Mesate più alte ai loro mariti perché “hanno fatto la storia del clan, sono quelli che hanno conquistato i soldi dei negozianti”. Emerge anche questa “particolare” richiesta nell’indagine che ha portato questa mattina i carabinieri del Nucleo Investigativo di Torre Annunziata a eseguire un decreto di fermo di indiziato di delitto disposto dalla Direzione Distrettuale Antimafia di Napoli nei confronti di 12 affiliati al clan Gionta ritenuti responsabili di estorsione, detenzione e porto illecito di armi, aggravati da finalità mafiose.
Tra i fermati ci sono anche i due attuali reggenti della cosca dei “valentini“, inchiodati anche da alcuni pizzini ritrovati dagli inquirenti nel corso delle indagini, avviate nel luglio del 2016, ed etichettati dagli affiliati come “i due boss che abbiamo adesso”. Si tratta del sorvegliato speciale Vincenzo Amoruso, 47 anni, e del libero vigilato Luigi Della Grotta, 49 anni, conosciuto con l’alias “Gigino Panzerotto”. Questi ultimi hanno preso il comando dei clan dopo l’arresto di Ciro Nappo, 44 anni, noto come “Ciruzz capa r’auciello”, che aveva diretto il sodalizio criminale fino al suo arresto avvenuto il 26 maggio 2016 in un casolare agricolo di Trecase (Napoli) dopo un anno di latitanza. Lo stesso Nappo è destinatario del decreto di fermo di quest’oggi.
L’ARRESTO DI CIRO NAPPO:
Le indagini hanno documentato la diffusa e sistematica attività estorsiva – attuata dal clan mediante violenza e minacce anche implicite – su tutto il territorio di Torre Annunziata.

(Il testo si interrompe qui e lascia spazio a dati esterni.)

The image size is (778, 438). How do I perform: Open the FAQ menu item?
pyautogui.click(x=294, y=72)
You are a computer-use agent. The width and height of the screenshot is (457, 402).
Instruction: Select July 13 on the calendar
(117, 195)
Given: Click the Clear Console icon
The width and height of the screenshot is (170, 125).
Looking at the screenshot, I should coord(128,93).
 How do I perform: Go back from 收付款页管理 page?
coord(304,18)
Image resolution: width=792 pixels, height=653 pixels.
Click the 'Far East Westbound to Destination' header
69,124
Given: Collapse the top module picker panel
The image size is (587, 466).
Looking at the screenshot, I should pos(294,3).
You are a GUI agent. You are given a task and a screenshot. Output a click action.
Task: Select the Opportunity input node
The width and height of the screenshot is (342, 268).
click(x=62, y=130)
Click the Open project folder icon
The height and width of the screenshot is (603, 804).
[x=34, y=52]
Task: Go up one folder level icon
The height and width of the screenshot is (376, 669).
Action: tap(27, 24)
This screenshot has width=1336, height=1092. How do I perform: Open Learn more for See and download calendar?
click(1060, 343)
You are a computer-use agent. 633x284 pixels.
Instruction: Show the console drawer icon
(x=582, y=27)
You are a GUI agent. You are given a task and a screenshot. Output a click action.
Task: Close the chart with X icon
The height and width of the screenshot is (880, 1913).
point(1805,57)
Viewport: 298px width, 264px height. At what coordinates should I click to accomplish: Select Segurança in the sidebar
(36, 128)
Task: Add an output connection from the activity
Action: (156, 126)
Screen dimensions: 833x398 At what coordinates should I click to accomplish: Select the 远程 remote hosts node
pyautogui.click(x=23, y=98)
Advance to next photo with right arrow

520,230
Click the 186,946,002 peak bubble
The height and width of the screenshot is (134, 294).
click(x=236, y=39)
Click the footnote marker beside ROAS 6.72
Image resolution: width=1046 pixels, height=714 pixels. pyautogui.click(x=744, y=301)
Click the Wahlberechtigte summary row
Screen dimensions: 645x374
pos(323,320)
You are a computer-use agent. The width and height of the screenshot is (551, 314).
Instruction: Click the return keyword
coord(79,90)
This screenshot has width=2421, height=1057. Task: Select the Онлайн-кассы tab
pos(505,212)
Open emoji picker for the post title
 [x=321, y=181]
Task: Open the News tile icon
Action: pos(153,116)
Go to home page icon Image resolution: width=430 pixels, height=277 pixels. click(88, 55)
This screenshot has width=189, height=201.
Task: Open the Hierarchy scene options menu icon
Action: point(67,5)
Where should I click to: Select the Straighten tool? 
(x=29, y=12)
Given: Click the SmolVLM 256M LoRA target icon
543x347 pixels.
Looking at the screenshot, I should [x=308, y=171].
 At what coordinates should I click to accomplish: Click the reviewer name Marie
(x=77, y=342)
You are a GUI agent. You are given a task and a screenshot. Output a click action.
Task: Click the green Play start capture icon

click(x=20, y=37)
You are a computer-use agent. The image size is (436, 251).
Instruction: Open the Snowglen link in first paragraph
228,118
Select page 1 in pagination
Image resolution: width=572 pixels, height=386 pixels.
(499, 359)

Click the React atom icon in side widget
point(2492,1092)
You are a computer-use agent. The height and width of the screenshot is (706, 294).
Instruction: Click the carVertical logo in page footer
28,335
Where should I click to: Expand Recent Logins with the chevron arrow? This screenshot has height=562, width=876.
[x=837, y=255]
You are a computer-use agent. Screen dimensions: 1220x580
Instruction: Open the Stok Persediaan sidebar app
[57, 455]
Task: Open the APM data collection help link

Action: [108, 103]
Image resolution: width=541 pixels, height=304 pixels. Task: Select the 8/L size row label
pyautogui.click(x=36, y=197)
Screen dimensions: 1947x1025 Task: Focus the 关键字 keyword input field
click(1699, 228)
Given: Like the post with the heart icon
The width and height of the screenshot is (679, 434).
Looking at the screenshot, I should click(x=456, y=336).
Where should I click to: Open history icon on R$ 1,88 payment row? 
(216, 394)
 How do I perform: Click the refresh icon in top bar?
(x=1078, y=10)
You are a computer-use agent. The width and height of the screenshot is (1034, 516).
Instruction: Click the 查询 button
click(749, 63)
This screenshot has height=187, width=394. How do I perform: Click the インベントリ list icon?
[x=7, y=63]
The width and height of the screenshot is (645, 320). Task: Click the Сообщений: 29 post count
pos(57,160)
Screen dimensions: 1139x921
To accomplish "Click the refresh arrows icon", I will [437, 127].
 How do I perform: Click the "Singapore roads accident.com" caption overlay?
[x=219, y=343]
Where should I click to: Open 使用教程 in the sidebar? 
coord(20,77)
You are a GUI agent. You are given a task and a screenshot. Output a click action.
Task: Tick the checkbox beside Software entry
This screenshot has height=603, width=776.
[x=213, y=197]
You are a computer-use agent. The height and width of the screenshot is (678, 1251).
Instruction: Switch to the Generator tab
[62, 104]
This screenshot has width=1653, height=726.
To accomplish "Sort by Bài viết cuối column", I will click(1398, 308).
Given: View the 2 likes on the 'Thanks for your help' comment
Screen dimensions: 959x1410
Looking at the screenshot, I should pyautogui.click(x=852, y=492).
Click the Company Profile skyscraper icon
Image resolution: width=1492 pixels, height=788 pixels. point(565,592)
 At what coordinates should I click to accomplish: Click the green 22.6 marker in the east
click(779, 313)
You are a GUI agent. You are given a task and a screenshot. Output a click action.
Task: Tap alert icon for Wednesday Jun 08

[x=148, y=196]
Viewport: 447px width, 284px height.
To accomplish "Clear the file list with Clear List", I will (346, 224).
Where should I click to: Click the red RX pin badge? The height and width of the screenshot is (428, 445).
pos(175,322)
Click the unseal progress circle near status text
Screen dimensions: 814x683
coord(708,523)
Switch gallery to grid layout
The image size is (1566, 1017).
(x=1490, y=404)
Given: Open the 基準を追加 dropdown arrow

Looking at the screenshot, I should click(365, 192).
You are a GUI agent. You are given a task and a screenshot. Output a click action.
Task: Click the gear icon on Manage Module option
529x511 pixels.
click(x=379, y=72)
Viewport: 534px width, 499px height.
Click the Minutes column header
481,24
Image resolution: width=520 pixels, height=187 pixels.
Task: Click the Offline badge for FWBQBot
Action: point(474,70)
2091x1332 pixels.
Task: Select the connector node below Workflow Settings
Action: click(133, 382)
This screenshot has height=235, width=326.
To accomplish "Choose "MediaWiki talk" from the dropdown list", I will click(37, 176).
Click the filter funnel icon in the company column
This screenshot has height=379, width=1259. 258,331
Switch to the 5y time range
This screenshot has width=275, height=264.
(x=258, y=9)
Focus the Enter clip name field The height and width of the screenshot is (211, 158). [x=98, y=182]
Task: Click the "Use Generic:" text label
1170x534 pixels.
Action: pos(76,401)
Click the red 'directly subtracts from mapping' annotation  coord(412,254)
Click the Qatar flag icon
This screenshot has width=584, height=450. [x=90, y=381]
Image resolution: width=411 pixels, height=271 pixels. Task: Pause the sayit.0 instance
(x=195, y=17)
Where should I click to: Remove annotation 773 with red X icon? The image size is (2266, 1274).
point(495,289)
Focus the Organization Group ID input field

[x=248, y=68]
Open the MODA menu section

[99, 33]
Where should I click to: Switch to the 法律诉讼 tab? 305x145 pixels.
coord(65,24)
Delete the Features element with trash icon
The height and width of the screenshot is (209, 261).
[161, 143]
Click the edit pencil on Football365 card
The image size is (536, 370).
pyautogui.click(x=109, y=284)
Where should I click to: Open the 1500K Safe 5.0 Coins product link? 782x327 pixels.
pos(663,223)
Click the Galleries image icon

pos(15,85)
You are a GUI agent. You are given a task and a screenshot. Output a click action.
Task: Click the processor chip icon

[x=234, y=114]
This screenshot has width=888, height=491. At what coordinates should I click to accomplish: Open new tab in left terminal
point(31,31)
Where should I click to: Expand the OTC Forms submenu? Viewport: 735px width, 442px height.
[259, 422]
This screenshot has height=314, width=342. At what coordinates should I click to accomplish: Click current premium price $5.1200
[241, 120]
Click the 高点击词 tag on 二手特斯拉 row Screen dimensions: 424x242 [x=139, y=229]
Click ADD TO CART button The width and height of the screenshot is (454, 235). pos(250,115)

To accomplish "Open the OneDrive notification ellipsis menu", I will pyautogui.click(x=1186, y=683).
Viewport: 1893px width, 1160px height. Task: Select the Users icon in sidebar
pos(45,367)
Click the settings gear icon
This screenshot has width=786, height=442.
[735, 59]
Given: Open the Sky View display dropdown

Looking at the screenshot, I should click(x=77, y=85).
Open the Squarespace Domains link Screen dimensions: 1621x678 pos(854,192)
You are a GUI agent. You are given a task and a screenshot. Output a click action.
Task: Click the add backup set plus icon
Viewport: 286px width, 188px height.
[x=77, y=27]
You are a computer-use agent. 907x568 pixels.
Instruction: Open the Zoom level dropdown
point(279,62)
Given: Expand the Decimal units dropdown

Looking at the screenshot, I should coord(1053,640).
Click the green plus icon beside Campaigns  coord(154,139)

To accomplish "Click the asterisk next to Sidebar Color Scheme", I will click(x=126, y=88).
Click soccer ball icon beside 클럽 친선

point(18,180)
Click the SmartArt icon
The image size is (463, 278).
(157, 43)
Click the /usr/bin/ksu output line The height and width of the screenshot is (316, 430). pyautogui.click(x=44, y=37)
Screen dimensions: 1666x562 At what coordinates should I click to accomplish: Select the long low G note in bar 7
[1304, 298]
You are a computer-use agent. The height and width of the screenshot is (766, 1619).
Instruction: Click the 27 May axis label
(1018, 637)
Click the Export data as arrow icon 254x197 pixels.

Almeno venti le condotte estorsive riscontrante ai danni di 14 tra imprese, esercizi commerciali, società di ormeggi e centri medici, ai quali veniva imposto, in misura variabile in base alla capacità economica della vittima (fino a 4mila euro mensili), il pagamento di un “regalo per gli amici detenuti” che avveniva con cadenza mensile, annuale o in occasione delle tre principali festività (Natale, Pasqua e Ferragosto). Gli affiliati raccoglievano le estorsioni seguendo una autentica mappatura che consentiva di individuare i negozi che dovevano pagare i Gionta da quelli che invece appartenevano all’altro clan torrese, quello dei Gallo-Cavalieri.
L’OPERAZIONE ESEGUITA ALL’ALBA DAI CARABINIERI: 12 I FERMI
Lo stesso clan Gionta – secondo quanto ricostruito dagli investigatori – aveva poi siglato dei patti criminali con le organizzazioni camorristiche dei Gallo-Cavalieri e Limelli-Vangone (operanti rispettivamente a Torre Annunziata e nei comuni limitrofi di Boscotrecase, Boscoreale e Trecase), per la spartizione del territorio di influenza e delle imprese da taglieggiare. Denaro che viene utilizzato dal clan per il sostentamento delle famiglie degli affiliati. In quest’ottica è stato registrato forse uno degli episodi più inquietanti che vede protagonista le mogli degli affiliati storici del clan. Quest’ultime pretendevano un mantenimento “privilegiato”, in quanto i mariti “hanno fatto la storia del clan, sono quelli che hanno conquistato i soldi dei negozianti”. Emblematico è il caso della moglie di un ergastolano la quale rimprovera al clan uno scarso attivismo nella gestione del racket, con grave pregiudizio per lo stipendio di tutti gli affiliati.